Quando immaginiamo le prime missioni umane su Marte sentiamo talvolta dire: e se il primo astronauta a mettervi piede, fosse una donna? La domanda appare oggi quasi retorica, ma poniamola in questa versione: e se il primo astronauta sulla Luna, fosse stata una donna?
La possibilità ci fu, ma la Nasa fece di tutto affinché non si realizzasse. Un documentario disponibile da oggi su Netflix - Mercury 13 - racconta la storia di 13 aspiranti astronaute che all'inizio degli anni '60 si dimostrarono capaci di superare gli stessi test fisici e psicologici affrontati dai colleghi maschi (in alcuni casi anche ottenendo prestazioni migliori), ma che non furono mai considerate papabili candidate al volo spaziale dalla Nasa.
La loro vicenda riempie un tassello importante nella storia della corsa allo Spazio. Si consumò negli anni - dal 1958 al 1963 - in cui la Nasa lavorava al Programma Mercury, il primo a prevedere missioni spaziali con equipaggio, che avrebbe consacrato, nel 1961, l'astronauta Alan Shepard come primo americano nello Spazio. Mentre gli USA si affacciavano all'era dell'esplorazione celeste, i candidati a partire non mancavano: piuttosto, si poneva il problema di come, e di chi, selezionare.
i promotori. In questo contesto si inserì l'iniziativa di William Randolph Lovelace II, un medico americano laureato ad Harvard e appassionato di aviazione, che aiutò a mettere a punto i vari esperimenti e le linee guida per la scelta dei più promettenti piloti da trasformare in astronauti per il programma Mercury.
Lovelace era amico di Jacqueline Cochran, un'aviatrice statunitense pioniera del volo e detentrice di record internazionali, prima donna a rompere il muro del suono, ad aver pilotato un bombardiere e ad aver attraversato l'Atlantico su un aereo a reazione. Fu forse questo legame, insieme alla consapevolezza che il fisico femminile, più minuto e compatto, sembrava più adatto alle prime capsule spaziali degli inizi, a convincere Lovelace a iniziare un programma di selezione privato su astronaute donne, non riconosciuto dalla Nasa (con la quale però continuava a collaborare).
Non da meno. Il programma prevedeva di sottoporre le candidate alla stessa batteria di test in tre fasi - fisici, psicologici e di simulazione spaziale - affrontati dai piloti uomini. La prima batteria includeva prove durissime e al limite della sopportazione fisica, che però 13 donne, scelte tra centinaia di profili e su una ventina di candidate finali, superarono egregiamente.

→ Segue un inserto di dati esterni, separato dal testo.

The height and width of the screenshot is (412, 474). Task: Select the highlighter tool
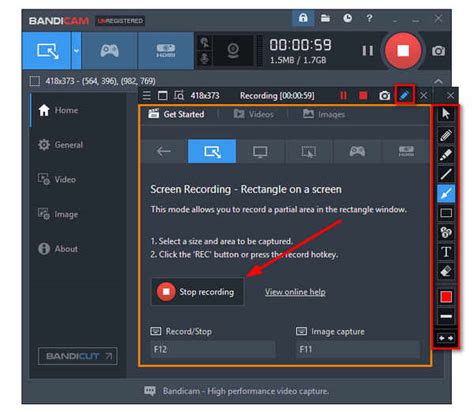click(x=446, y=155)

La prima fu Geraldyn ("Jerrie") M. Cobb, una pilota che nel 1959, a 28 anni, era già dirigente nell'industria aeronautica e aveva alle spalle diecimila ore di volo - sebbene non su jet da combattimento, perché l'accesso alla carriera militare era all'epoca ancora precluso alle donne.
Le altre furono Myrtle Cagle, Janet Dietrich, Marion Dietrich, Wally Funk, Sarah Gorelick, Janey Hart, Jean Hixson, Rhea Hurrle, Gene Nora Stumbough, Irene Leverton, Jerri Sloan, Bernice Steadman: donne dai 23 ai 41 anni, piloti con almeno 1.000 ore di volo alle spalle, più di quelle segnate nel curriculum di alcuni astronauti poi scelti per il programma Mercury.

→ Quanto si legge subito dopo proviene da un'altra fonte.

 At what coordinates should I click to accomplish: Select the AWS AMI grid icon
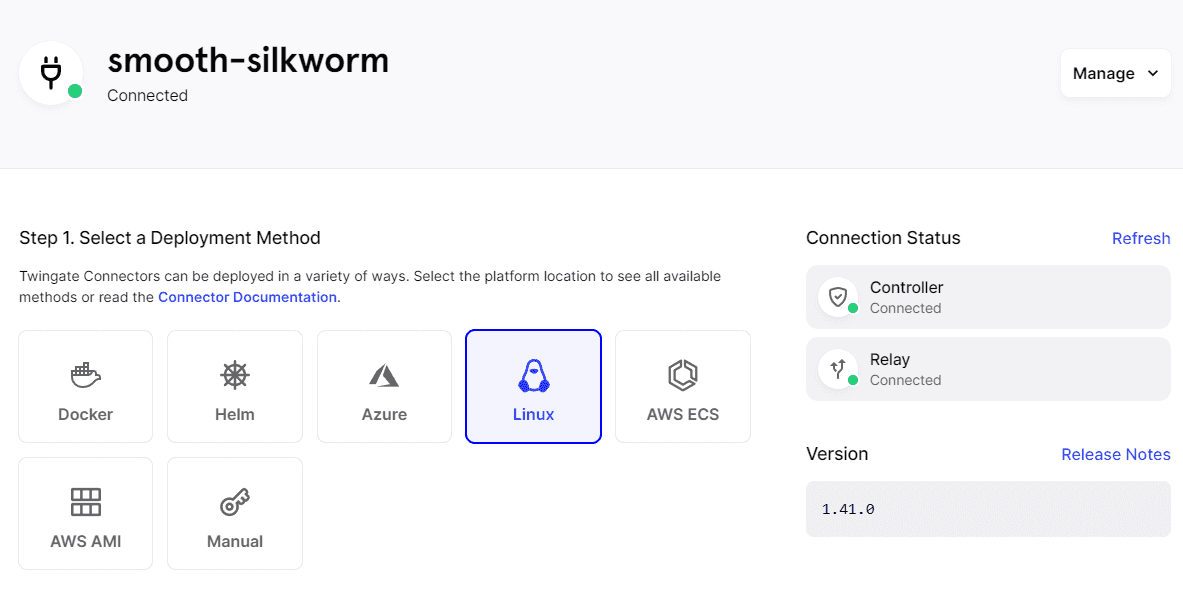coord(85,502)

Alcune di queste candidate - denominate Mercury 13 o Fellow Lady Astronaut Trainees - passarono anche la fase II (con test psicologici e sessioni in vasche di deprivazione sensoriale). Jerrie Cobb superò anche la fase III, condotta su attrezzature militari.


Accesso bloccato. Quando però fu il momento degli ultimi test, che richiedevano il vaglio dei medici militari della Scuola Navale di Medicina Aeronautica, in Florida, la marina militare non accettò le candidate, in assenza di un'autorizzazione ufficiale della Nasa. A nulla valsero i tentativi di Cobb e colleghe di scrivere al Presidente Kennedy e al vicepresidente Johnson, per essere ricevute, o di far indire un'audizione pubblica davanti a un Comitato del Congresso americano, nel 1962.
In questa circostanza, si rivelò determinante la testimonianza della Cochran, che in un inatteso cambio di casacca dichiarò che la presenza di astronaute donne avrebbe potuto danneggiare la Nasa nella corsa allo Spazio. L'anno successivo, Mosca avrebbe spedito in orbita Valentina Vladimirovna Tereškova, prima donna nello Spazio. L'iniziativa di Lovelace si arenò in questa lotta per la parità di genere, per cui i vertici militari e la Nasa non erano ancora pronti. Sally Ride, prima americana nello Spazio, sarebbe stata lanciata soltanto 20 anni più tardi, nel 1983.